*What is being asked*. Pick out each line of the material that contains the string "Games" and copy it.
* START Data records *
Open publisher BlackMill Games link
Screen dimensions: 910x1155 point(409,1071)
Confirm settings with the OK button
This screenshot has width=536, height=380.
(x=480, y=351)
* END Data records *
*Exercise solution*.
Open publisher BlackMill Games link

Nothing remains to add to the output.